Less gender-based violence and more justice for women: the efforts of Aics and UN WOMEN in Kenya

“The elections of this year, 2022, were the first peaceful elections in Bungoma since 1963” tells us Rosemary Cheptai, a lady of a certain age with lively eyes and wrinkled hands. The Bungoma area and, in particular that of Mount Elgon where Rosemary comes from - on the border with Uganda - is considered  particularly vulnerable during electoral periods due to the numerous episodes of violence. Rosemary tells us her story: “During the electoral periods I was the victim of violence. My neighbors have also lost sons and daughters. Now I am a peace facilitator: I lead dialogues with my community and neighbors. We are tired of losing our children. We are tired of being violated. We need to remind our people of what we've been through, so we don't go back."

Despite many fears, the general elections of August 2022 in Kenya were held peacefully and this represents a great victory for Kenya and for the populations of these areas. It is also a great victory for the Italian Agency for Development Cooperation (Aics) which has been supporting prevention and response activities to gender-based violence during electoral periods since 2019 with the “Let It Not Happen Again” initiative. The funding of approximately one million dollars in favor of UN Women and the Office of the High Commissioner for Human Rights (OHCHR), has ensured, on the one hand, activities to strengthen the capacities of public institutions (in particular police personnel, judiciary, health personnel), and on the other hand the empowerment of civil society organizations and rights defenders associations in their advocacy efforts.

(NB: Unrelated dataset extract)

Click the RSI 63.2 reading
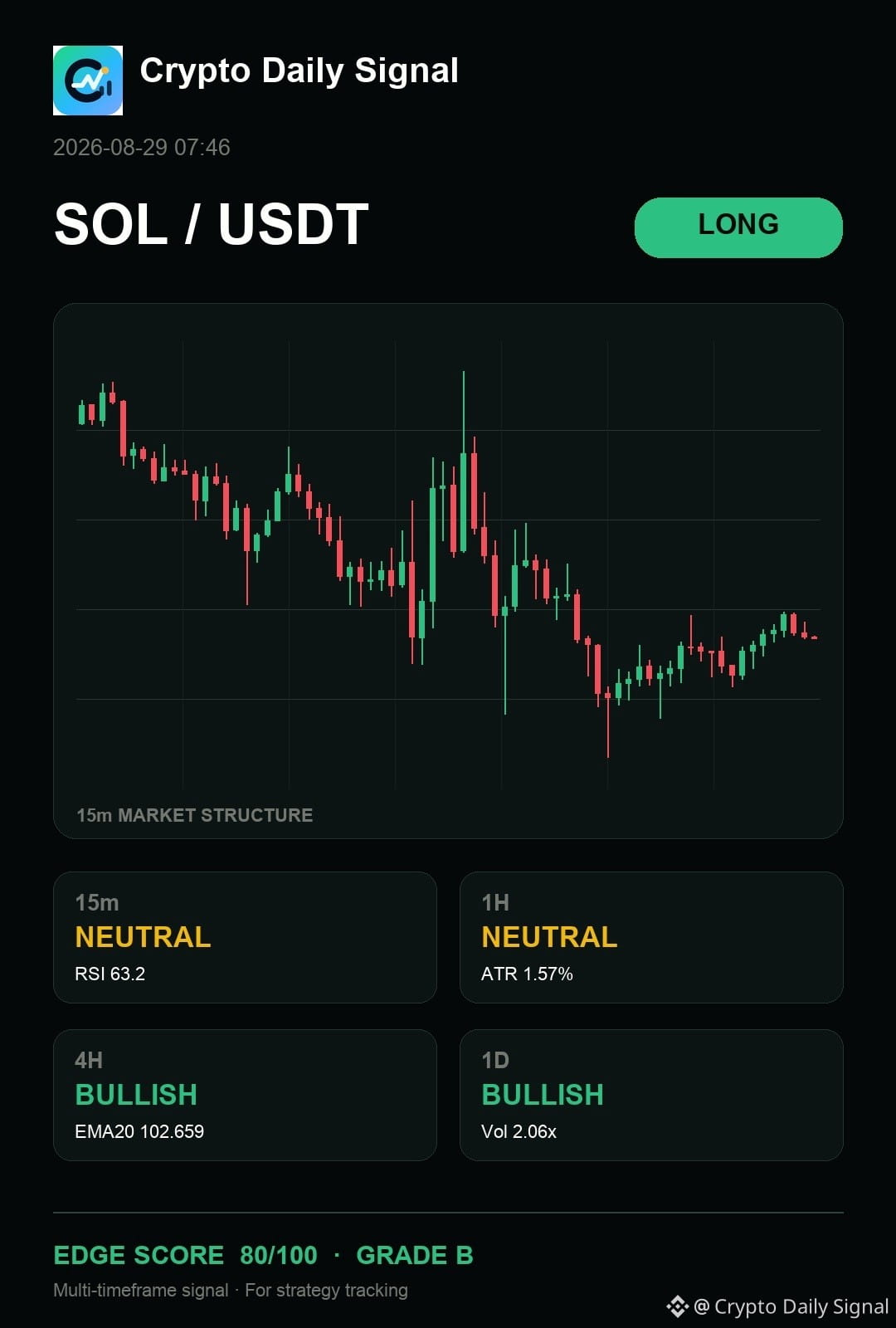 (x=110, y=974)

Through this initiative, numerous training sessions were organized aimed at strengthening the existing coordination mechanisms to ensure early warning and response plans in cases of violence.

“Do you remember during the first meeting?” jokingly says Betty Okero, OSC Network representative, to Chief Njeru of Bumula Police Station, Bungoma County. "We yelled at each other and we couldn't understand each other." The trainings, on the other hand, contributed to developing personal relationships between the various actors involved, thus overcoming distrust and preconceptions. All this has contributed to creating a climate of collaboration and support between the different parts of the company.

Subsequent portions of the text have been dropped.